→ EXERCISE: Reproduce the following lines word for word, leaving out the pictures.

→ EXERCISE INPUTS:
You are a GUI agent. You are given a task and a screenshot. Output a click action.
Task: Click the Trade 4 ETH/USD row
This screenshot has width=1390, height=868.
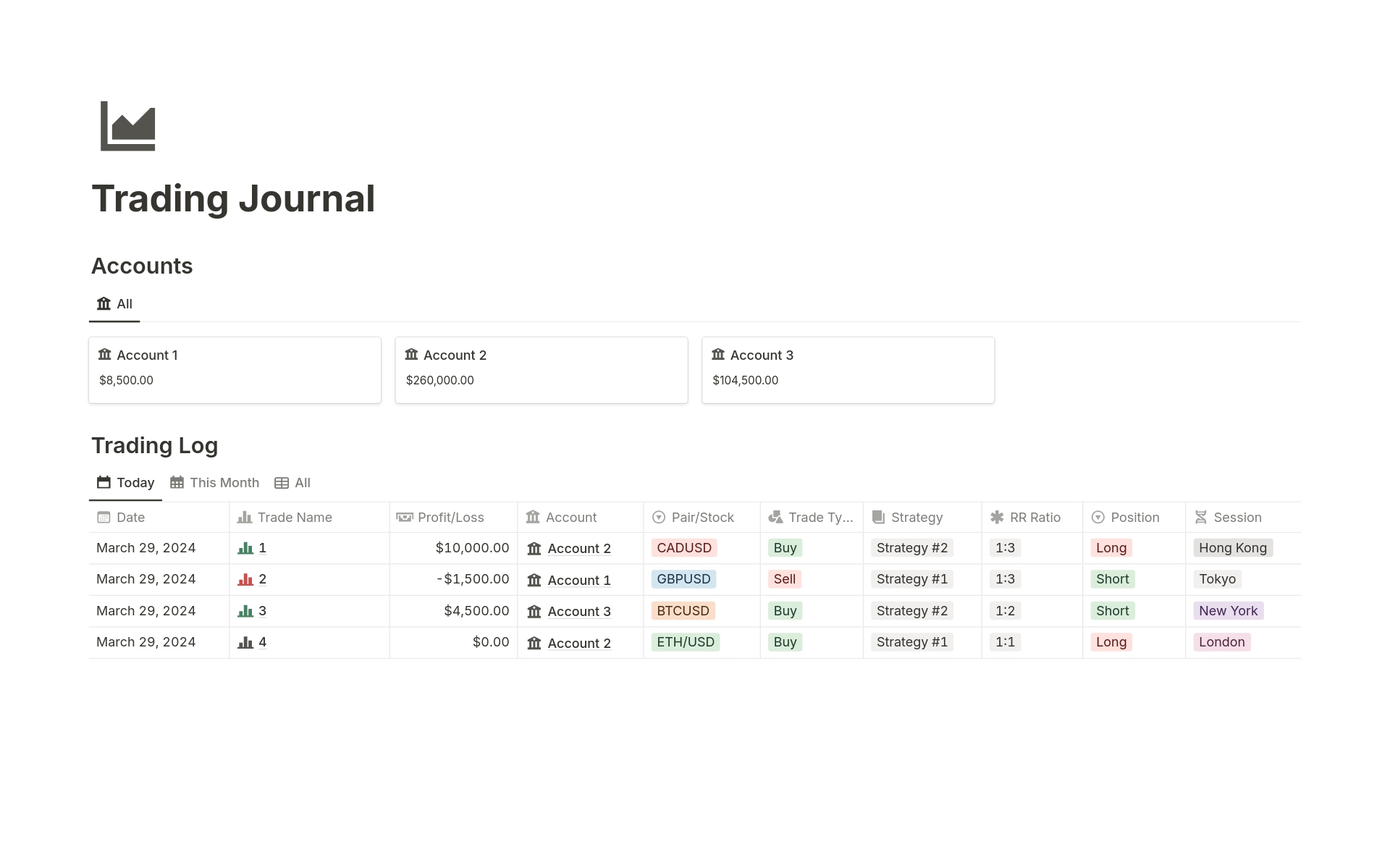pos(694,641)
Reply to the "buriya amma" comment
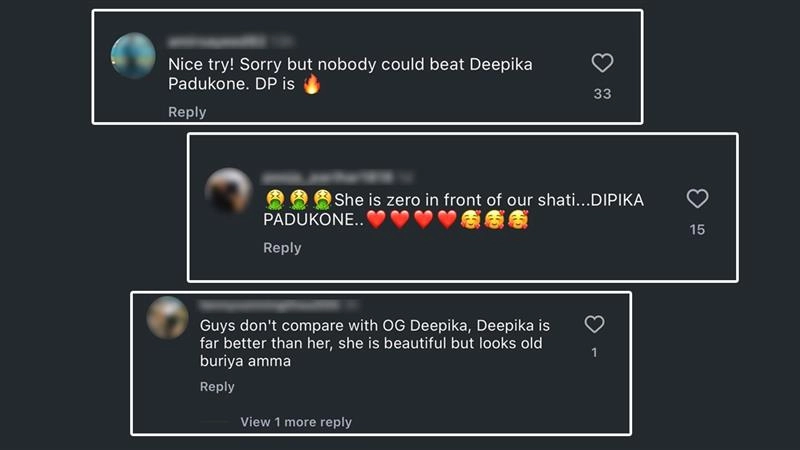Image resolution: width=800 pixels, height=450 pixels. coord(217,386)
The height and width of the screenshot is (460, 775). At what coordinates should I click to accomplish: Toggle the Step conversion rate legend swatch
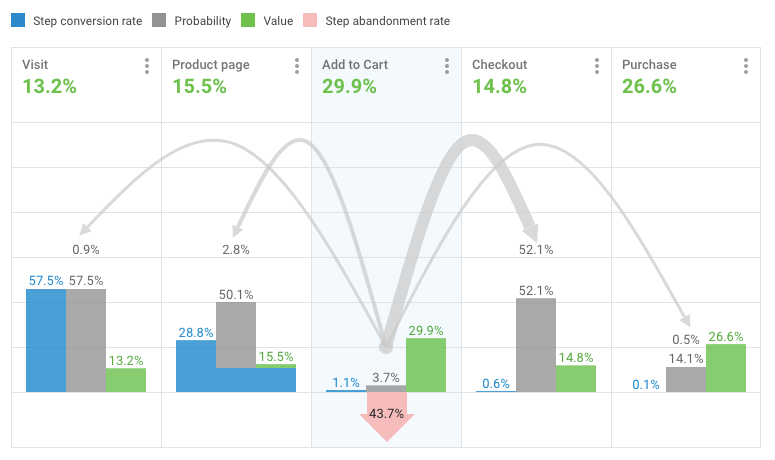tap(18, 20)
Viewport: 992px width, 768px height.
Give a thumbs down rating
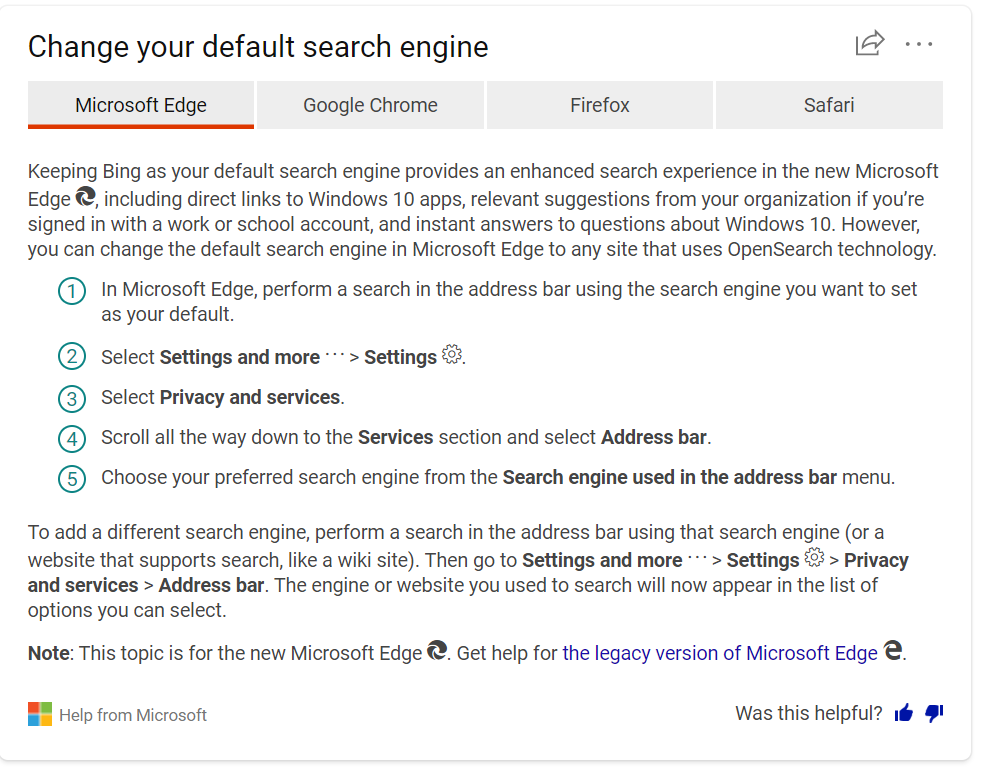pyautogui.click(x=933, y=714)
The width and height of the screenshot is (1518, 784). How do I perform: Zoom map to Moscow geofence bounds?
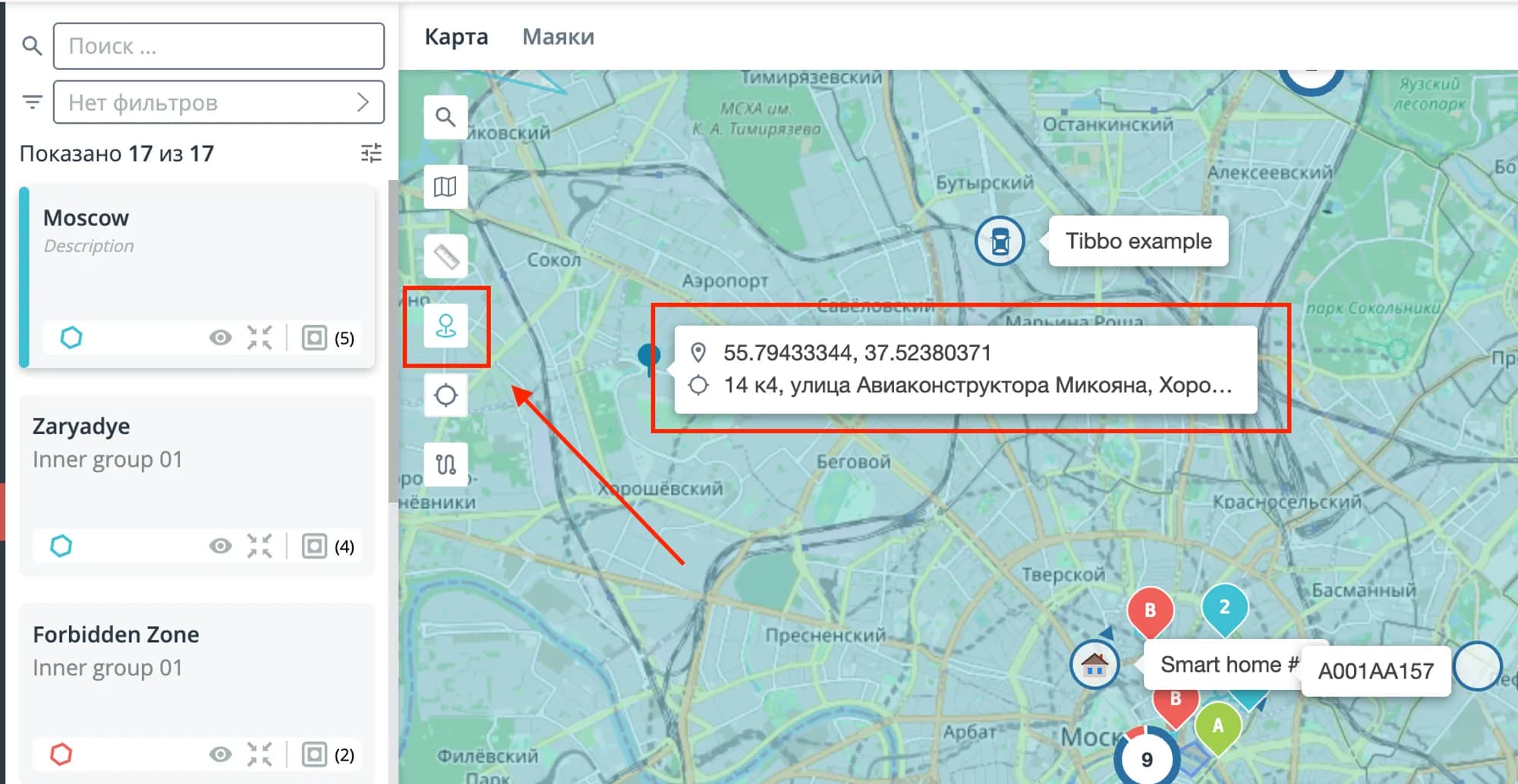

→ OUTPUT FOR THIS EXERCISE:
You are a GUI agent. You are given a task and a screenshot. Output a click action.
Task: Click the Trade 4 ETH/USD row
This screenshot has width=1390, height=868.
pos(694,641)
Reply to the "buriya amma" comment
Image resolution: width=800 pixels, height=450 pixels. coord(217,386)
The height and width of the screenshot is (460, 775). At what coordinates should I click to accomplish: Toggle the Step conversion rate legend swatch
tap(18, 20)
Viewport: 992px width, 768px height.
Give a thumbs down rating
pyautogui.click(x=933, y=714)
The width and height of the screenshot is (1518, 784). How do I perform: Zoom map to Moscow geofence bounds?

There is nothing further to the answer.